Where Levels Come From

  • Level 0 = base entities from extraction (leanrag_cli.py:176). The count equals the number of unique names after merge.
  • Higher levels = synthetic communities: _cluster_utils.py:596 clusters the current layer and calls process_cluster to build LLM summaries. Those new nodes feed the next layer.
  • The loop continues until either the clusterer says “enough” or we reach the fallback safeguard. Expect a final “root” layer of size 1.

Key Parameters & Hooks

  • Merge behaviour: adjust the merge logic in leanrag_cli.py (search for # Merge entities by name).

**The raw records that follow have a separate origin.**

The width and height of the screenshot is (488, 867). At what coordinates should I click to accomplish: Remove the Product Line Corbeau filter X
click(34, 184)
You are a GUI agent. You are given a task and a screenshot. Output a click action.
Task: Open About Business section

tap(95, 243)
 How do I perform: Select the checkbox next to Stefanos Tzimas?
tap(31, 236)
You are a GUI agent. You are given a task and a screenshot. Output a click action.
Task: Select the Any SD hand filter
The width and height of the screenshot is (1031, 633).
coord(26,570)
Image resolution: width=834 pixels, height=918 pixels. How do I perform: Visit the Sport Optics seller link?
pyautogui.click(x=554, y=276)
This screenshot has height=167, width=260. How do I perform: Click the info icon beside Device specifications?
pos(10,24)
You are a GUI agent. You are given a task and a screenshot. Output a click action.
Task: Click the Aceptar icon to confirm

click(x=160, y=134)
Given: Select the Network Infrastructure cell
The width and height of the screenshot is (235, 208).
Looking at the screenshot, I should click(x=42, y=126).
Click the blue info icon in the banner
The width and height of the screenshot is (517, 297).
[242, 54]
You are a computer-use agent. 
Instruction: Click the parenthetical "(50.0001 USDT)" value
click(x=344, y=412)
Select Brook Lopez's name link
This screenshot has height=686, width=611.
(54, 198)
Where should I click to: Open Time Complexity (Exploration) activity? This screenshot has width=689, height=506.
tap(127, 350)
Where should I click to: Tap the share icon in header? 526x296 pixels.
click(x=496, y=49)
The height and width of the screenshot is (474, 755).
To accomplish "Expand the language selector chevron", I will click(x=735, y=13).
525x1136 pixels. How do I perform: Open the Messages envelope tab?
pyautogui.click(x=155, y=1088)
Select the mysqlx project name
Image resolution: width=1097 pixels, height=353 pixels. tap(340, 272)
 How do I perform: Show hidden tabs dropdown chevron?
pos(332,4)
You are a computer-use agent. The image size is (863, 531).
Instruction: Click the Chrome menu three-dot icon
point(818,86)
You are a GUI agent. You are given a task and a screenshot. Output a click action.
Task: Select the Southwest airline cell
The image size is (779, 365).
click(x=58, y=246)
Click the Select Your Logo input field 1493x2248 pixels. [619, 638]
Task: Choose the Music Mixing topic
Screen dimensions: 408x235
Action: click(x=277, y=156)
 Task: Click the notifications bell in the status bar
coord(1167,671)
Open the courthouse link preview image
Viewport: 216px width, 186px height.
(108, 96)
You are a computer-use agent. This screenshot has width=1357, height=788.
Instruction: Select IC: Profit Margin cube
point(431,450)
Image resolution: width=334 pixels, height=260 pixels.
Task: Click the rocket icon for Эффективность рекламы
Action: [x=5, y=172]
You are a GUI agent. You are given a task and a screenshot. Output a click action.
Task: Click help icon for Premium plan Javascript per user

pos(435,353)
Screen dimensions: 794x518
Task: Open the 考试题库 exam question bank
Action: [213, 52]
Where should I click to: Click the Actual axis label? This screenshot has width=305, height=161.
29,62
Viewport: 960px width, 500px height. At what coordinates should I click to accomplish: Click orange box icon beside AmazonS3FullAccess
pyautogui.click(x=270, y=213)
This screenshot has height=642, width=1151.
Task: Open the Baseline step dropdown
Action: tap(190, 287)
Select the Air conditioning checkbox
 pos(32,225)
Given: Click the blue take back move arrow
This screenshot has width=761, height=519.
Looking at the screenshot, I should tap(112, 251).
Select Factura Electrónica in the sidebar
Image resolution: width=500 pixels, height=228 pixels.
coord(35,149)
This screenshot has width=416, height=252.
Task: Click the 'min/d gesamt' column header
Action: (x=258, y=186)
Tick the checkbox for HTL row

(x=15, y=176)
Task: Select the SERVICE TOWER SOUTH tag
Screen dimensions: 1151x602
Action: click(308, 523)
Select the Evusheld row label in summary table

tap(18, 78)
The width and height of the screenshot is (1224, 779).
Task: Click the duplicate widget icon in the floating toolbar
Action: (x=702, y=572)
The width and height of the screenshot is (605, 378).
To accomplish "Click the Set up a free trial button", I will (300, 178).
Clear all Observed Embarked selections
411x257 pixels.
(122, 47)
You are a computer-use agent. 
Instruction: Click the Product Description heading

Removing the merge or using richer keys (e.g., name + source_id) keeps more Level-0 rows.
  • Clustering controls (see _cluster_utils.py):
    • cluster_size (default 20) influences how many groups we target per layer.
    • cluster_threshold and the BIC convergence check steer GMM sensitivity.
    • The fallback splitter (added near max_depth calculation) keeps the pipeline from terminating early; tweak max_groups or remove it if you want the original behaviour.
  • LLM prompts: PROMPTS['aggregate_entities'] and PROMPTS['cluster_cluster_relation'] control summarisation formatting. Editing these affects aggregate naming and relation synthesis.

Suggested Tuning Workflow

  1. Copy the repo defaults (git checkout -b tuning/hierarchy).
  2. Modify a single parameter (e.g., raise cluster_size to 40).
  3. Run python leanrag_cli.py build <dir> --refresh and inspect:
    • CLI stats (SQLite vs. Neo4j counts).
    • level_summary.txt for level distributions.
    • python neo4j_check.py plus visualize for graph shape.
  4. Iterate. If you alter extraction, rerun chunk → extract → build to propagate changes.

Keep this guide handy when exploring alternate clustering strategies or when you onboard new contributors to the hierarchy subsystem.